Diaspora Jews Deserve a Say in Israeli Decision Making, Says Think Tank

Government should form a body for regular consultations with Jewish Diaspora, Jewish People Policy Institute recommends.

Israel should establish a forum for regular consultations with the Jewish Diaspora to discuss matters that could affect Jewish communities worldwide, the Jewish People Policy Institute recommended in its 2013 Annual Assessment.

The heads of the Israeli-based think tank, which includes veteran U.S. diplomat Denis Ross and Stuart Eizenstat, a prominent lawyer and former U.S. undersecretary of state, presented its annual report to the Israeli government in a press conference in Jerusalem on Sunday. The institution has been publishing and presenting the government with detailed assessments on the Jewish People in Israel and abroad since 2005.

In the press conference Ross said that while Israel's geopolitical situation was not good, there are some positive developments. One of the positive elements, he said, was the discovery of offshore natural gas deposits in the Mediterranean.

“Israel is in a position, as it looks at its future, of being able to meet its own energy needs, and also being able to export as well. And that export… puts Israel in a position of actually being able to have a different kind of political relationship with other countries,” he said.

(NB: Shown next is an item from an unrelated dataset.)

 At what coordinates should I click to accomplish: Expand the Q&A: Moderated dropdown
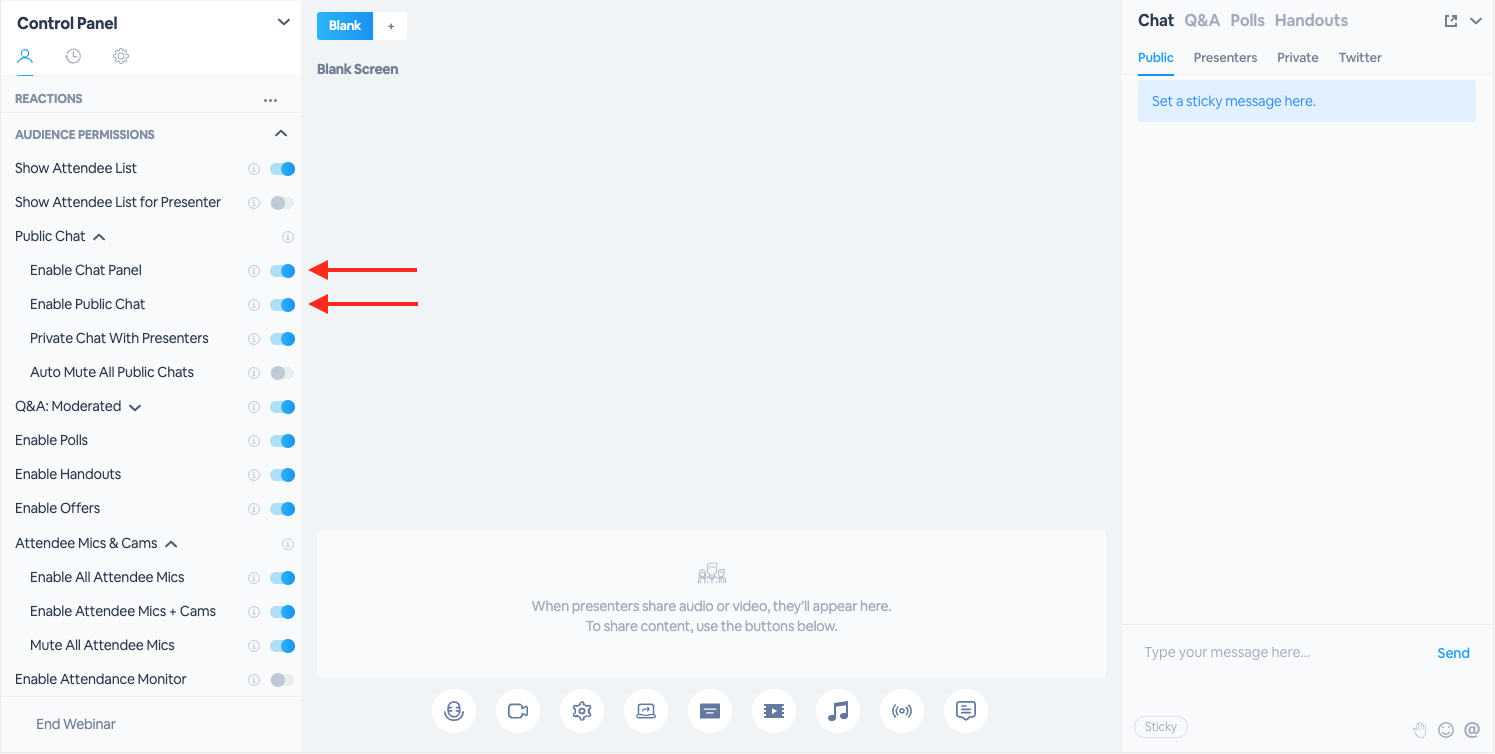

Another development that could have positive implications on Israel was the uprising in the Arab World, Ross said, because its neighbors were busy dealing with internal problems. “…almost every country in the region right now is consumed internally,” he said, “they're focused more on themselves than they are on Israelis.”

Ross also noted that the rise to power of political Islam, such as Egypt’s Muslim Brotherhood, actually hurting the movement since “it's proving to be incapable of delivering anything.”

On the other hand, the civil war in Syria should worry Israel, according to Ross. He said that the worst case scenario for Israel is a situation in which Syria completely collapses into a state anarchy with no central government and portions of the country controlled by Al Qaida.

“Syria presents all sorts of uncertainties, and it's hard to see in the near term scenarios that don't confront Israel with a set of increasingly difficult choices,” he said.

In regards to Jewish identity, the report states that programs like Birthright and Massa are having positive effect on the younger generation, despite the trend of weakening identification of people of Jewish descent with the Jewish People.

“Today's young generation sees the link with the Jewish People and the State of Israel as an option, for them this is a choice of being Jewish," Einat Wilf, one of the reports contributors, said. "Despite the fact that the trend is negative, there are indications that this is changing, we see that the different programs are having an effect."

One recommendation that the members of the institute believe is likely to be implemented is the establishment of a forum in which the government could hold regular discussions with the Diaspora.

Members of the forum, the report suggests, should include intellectuals, retired government officials and the like. The purpose of this body is to allow for Diaspora Jews to have a say and voice their concern over actions that could affect Jewish communities around the world.

"It's important that Jews feel that their voice is heard and at the very least is taken under consideration," Wilf explained.